The label of Fig. 5b is incorrect, where “Number of CD68^+^ macrophages” should be “Number of CD86^+^ macrophages”. Therefore, Fig. 5 should be corrected from:
Fig. 5 C3a promotes macrophage polarization toward the M1 phenotype. a Immunofluorescence staining images of CD86^+^ cells in normal periodontal tissues and periodontitis-affected periodontal tissues from three genotypes of mice. b Quantitative analysis of immunofluorescence staining results of periodontal tissues. c Flow cytometry results of CD86 expression in RAW274.7 cells treated with and without C3a in vitro. d Quantitative analysis of flow cytometry staining results. Scale bar, 200 μm and 50 μm. Statistics are shown in mean ± SD (b, d) accessed by the unpaired t test. *P < 0.05; ***P < 0.001; ^###^P < 0.001; ns, nonsignificant, respectively
To:
Fig. 5 C3a promotes macrophage polarization toward the M1 phenotype. a Immunofluorescence staining images of CD86^+^ cells in normal periodontal tissues and periodontitis-affected periodontal tissues from three genotypes of mice. b Quantitative analysis of immunofluorescence staining results of periodontal tissues. c Flow cytometry results of CD86 expression in RAW274.7 cells treated with and without C3a in vitro. d Quantitative analysis of flow cytometry staining results. Scale bar, 200 μm and 50 μm. Statistics are shown in mean ± SD (b, d) accessed by the unpaired t test. *P < 0.05; ***P < 0.001; ^###^P < 0.001; ns, nonsignificant, respectively
In Materials and methods (Immunofluorescent staining) section, one sentence should be corrected from:
“Subsequently, tissue sections were incubated with primary antibodies: anti-mouse F4/80-AF647 (151003, Biolegend, 1:100), CD86 (13395-1-AP, Proteintech, 1:200), COL1A1 (66288-1-Ig, Proteintech, 1:200) and C3 (66157-1-Ig, Proteintech, 1:200) at 4 °C overnight (approximately 12 h).”
To:
“Subsequently, tissue sections were incubated with primary antibodies: anti-mouse F4/80-AF647 (151003, Biolegend, 1:100), CD86 (13395-1-AP, Proteintech, 1:200), COL1A1 (ab316222, Abcam, 1:200) and C3 (66157-1-Ig, Proteintech, 1:200) at 4 °C overnight (approximately 12 h).”

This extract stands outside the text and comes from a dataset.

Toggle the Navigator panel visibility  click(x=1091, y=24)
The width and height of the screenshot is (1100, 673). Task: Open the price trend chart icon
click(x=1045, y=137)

In Materials and methods (Flow cytometry) section, one sentence should be corrected from:
“The cells were then incubated with anti-mouse PE-CD68 (105007, Biolegend, 1:100) at 4 °C for 30 min.”
To:
“The cells were then incubated with anti-mouse PE-CD86 (105007, Biolegend, 1:100) at 4 °C for 30 min.”
These errors were inadvertent and do not affect the study’s conclusions.
The original article^1^ has been updated.